In this study, we investigated the heat transfer behavior of thermally conductive networks with carbon materials to confirm effective heat transfer pathways of polymer matrix composites.
In chapter 1, the processing method, analysis, and applications of thermally conductive polymer composites were discussed.
In chapter 2, nano-sized few-walled carbon nanotubes (FWCNTs) and micro-sized mesophase pitch-based carbon fibers (MPCFs) were used as the thermally conductive materials. The bulk density and thermal conductivity of the FWCNT films increased proportionally with the ultrasonication time, owing to the enhanced dispersibility of the FWCNTs in ethanol solvent. The ultrasonication-induced densification of the FWCNT films led to the effective formation of filler-to-filler connections, resulting in improved thermal conductivity. The thermal conductivity of the FWCNT-MPCF hybrid films was proportional to the MPCF content (maximum thermal conductivity at an MPCF content of 60 wt%), indicating the synergistic effect on the thermal conductivity enhancement. Moreover, the MPCF-to-MPCF heat transfer pathways in the FWCNT-MPCF hybrid films were the most effective for achieving high thermal conductivity, owing to the smaller interfacial area and shorter heat transfer pathway of the MPCFs. The FWCNTs could act as thermal bridges between neighboring MPCFs for effective heat transfer.
Furthermore, the incorporation of Ag nanoparticles of approximately 300 nm into the FWCNT-MPCF hybrid film dramatically enhanced the thermal conductivity, which was closely related to a decreased thermal interfacial resistance at the intersection points between the materials. Epoxy-based composites loaded with the FWCNTs, MPCFs, FWCNT-MPCF hybrids, and FWCNT-MPCF-Ag hybrid fillers were also fabricated. A similar trend in thermal conductivity was observed in the polymer matrix composite with carbon-based hybrid films.

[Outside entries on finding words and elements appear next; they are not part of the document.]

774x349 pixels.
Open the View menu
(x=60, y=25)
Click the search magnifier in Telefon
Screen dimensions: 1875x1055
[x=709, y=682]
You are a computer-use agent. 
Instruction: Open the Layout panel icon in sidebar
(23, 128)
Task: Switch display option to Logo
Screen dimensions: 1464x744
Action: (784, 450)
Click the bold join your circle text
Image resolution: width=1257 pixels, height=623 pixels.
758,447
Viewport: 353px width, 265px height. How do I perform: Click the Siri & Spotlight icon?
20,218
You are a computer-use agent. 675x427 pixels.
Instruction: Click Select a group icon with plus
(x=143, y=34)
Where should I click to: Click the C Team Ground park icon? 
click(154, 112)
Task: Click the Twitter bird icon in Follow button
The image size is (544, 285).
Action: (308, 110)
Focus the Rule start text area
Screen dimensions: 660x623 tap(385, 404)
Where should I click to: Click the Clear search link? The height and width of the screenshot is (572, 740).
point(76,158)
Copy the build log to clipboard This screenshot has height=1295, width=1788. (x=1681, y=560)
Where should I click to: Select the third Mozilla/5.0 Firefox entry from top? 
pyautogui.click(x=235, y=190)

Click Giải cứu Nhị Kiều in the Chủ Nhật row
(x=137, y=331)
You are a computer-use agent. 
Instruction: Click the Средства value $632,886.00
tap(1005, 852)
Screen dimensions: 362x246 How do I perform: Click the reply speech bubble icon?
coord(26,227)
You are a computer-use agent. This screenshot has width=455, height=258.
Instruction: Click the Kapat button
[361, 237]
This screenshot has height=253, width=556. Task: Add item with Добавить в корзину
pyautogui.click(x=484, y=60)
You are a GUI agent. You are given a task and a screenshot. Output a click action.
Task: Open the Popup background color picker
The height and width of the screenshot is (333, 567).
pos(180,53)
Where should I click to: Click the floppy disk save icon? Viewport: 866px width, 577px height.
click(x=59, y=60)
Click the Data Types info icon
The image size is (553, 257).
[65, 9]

In chapter 3, micro-sized MPCFs with different lengths (50 ㎛, 200 ㎛, and 6 mm) and nano-sized reduced graphene oxides (rGOs) were used as the thermally conductive fillers used for the preparation of the heat-dissipation polymer composites. For all MPCF fillers with a different length, the thermal conductivity values of the MPCF/epoxy composites were proportional to the MPCF length and loading amount (0 to 50 wt%) of MPCFs. For an MPCF:rGO weight ratio of 49:1 (total loading amount of 50 wt%), the thermal conductivity values of MPCF-rGO/epoxy composites loaded with MPCFs of 50 ㎛, 200 ㎛, and 6 mm increased from 5.56 to 7.98 W/mK (approximately 44% increase), from 7.36 to 9.80 W/mK (approximately 33% increase), and from 11.53 to 12.58 W/mK (approximately 9% increase) compared to the MPCF/epoxy composites, respectively, indicating the synergistic effect on the thermal conductivity enhancement. The rGOs in the MPCF-rGO/epoxy composites acted as thermal bridges between neighboring MPCFs, resulting in the formation of effective heat transfer pathways. In contrast, the MPCF-rGO/epoxy composites with MPCF:rGO weight ratios of 48:2 and 47:3 decreased the synergistic effect more significantly compared to rGO content of 1 wt%, which is associated with the agglomeration of rGO nanoparticles. The synergistic effect was inversely proportional to the MPCF length. A theoretical approach, the modified Mori-Tanaka model, was used to estimate the thermal conductivity values of the MPCF-rGO/epoxy composites, which were in agreement with the experimentally measured values for MPCF-rGO/epoxy composites loaded with short MPCF lengths of 50 and 200 ㎛.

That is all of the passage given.